* **Exercise**:
From the line below containing "You are a GUI" to the final line, print each line exactly as written. No pictures belong in the copy.

___ Source material

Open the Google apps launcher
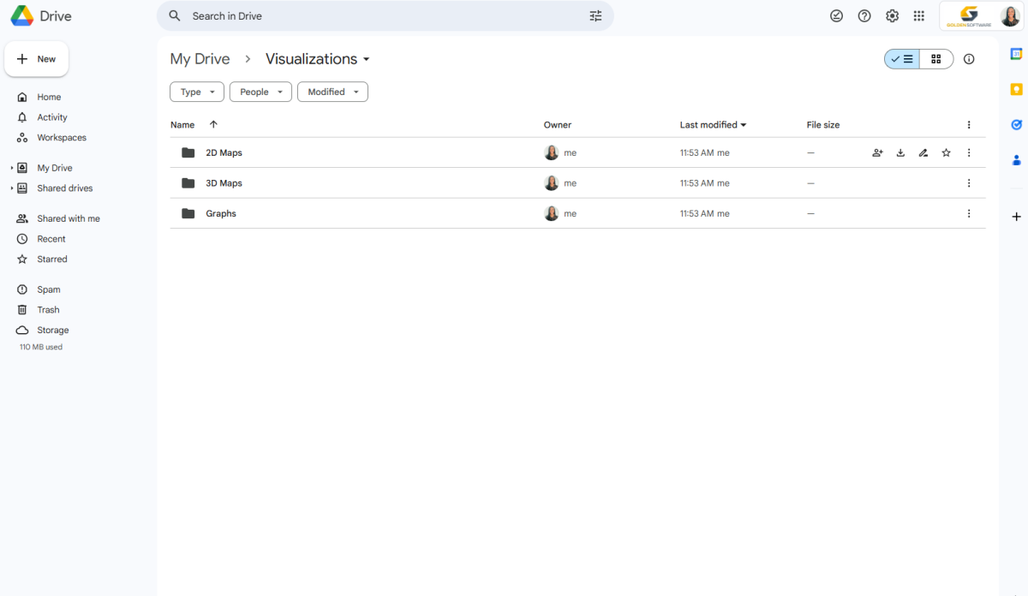The width and height of the screenshot is (1028, 596). pos(918,15)
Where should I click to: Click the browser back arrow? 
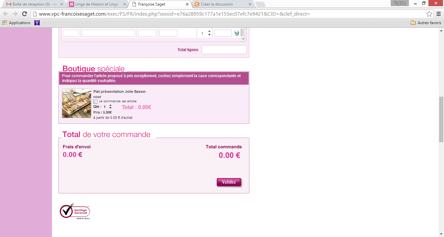tap(6, 14)
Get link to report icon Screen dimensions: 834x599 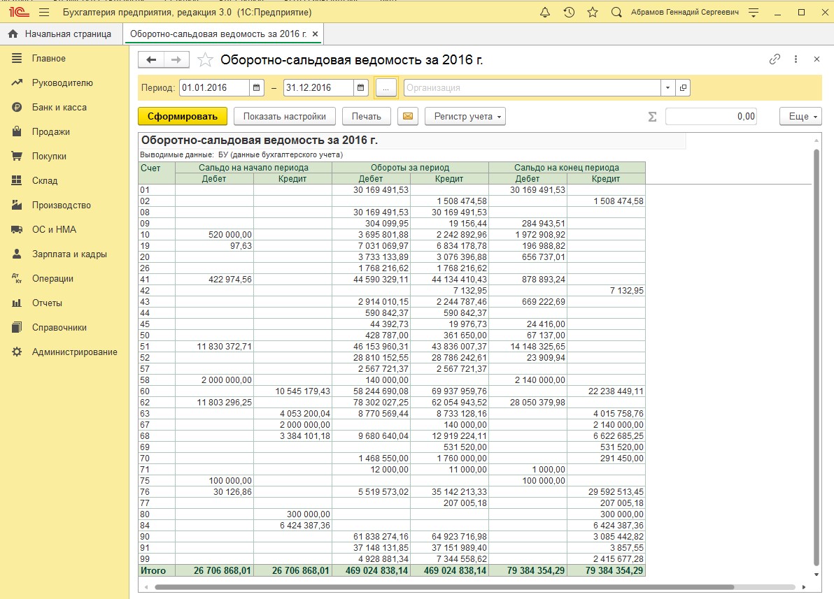click(x=775, y=59)
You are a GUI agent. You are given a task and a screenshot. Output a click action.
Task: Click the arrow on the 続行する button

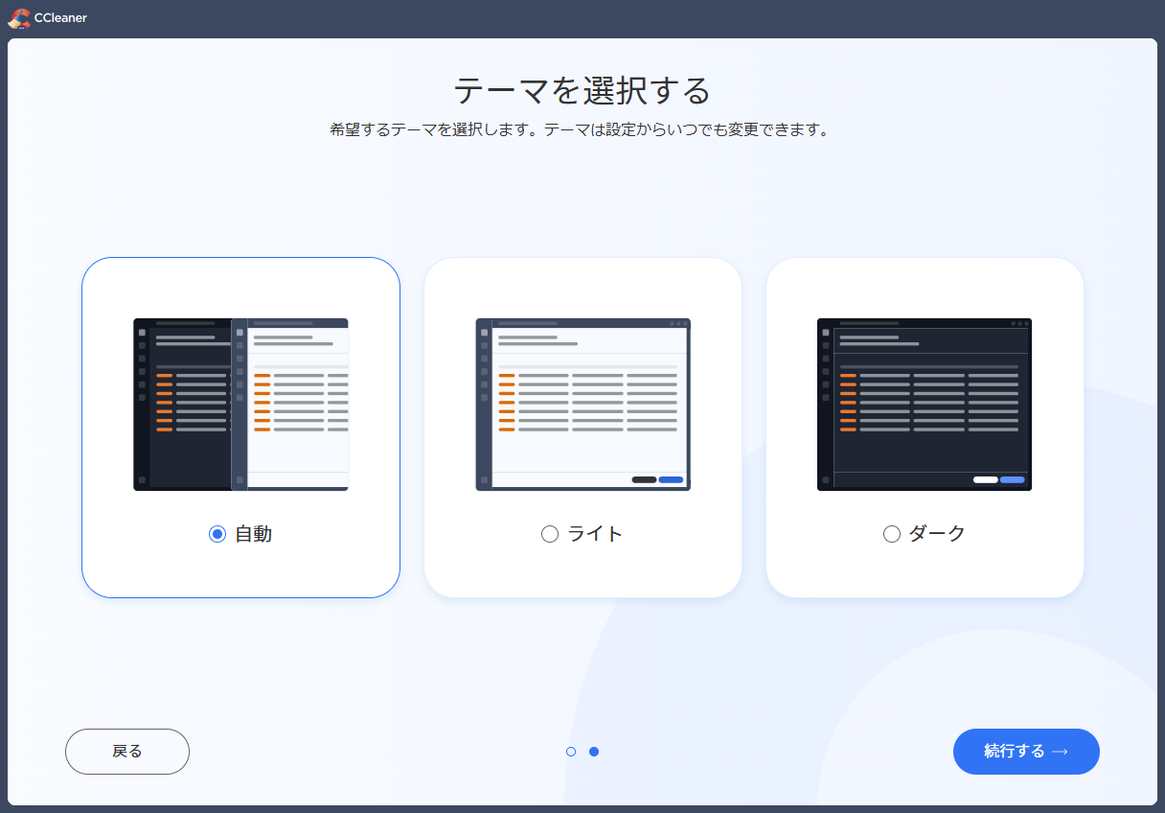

______

* **Result of this task**:
You are a GUI agent. You are given a task and a screenshot. Output a click action.
Task: Click the arrow on the 続行する button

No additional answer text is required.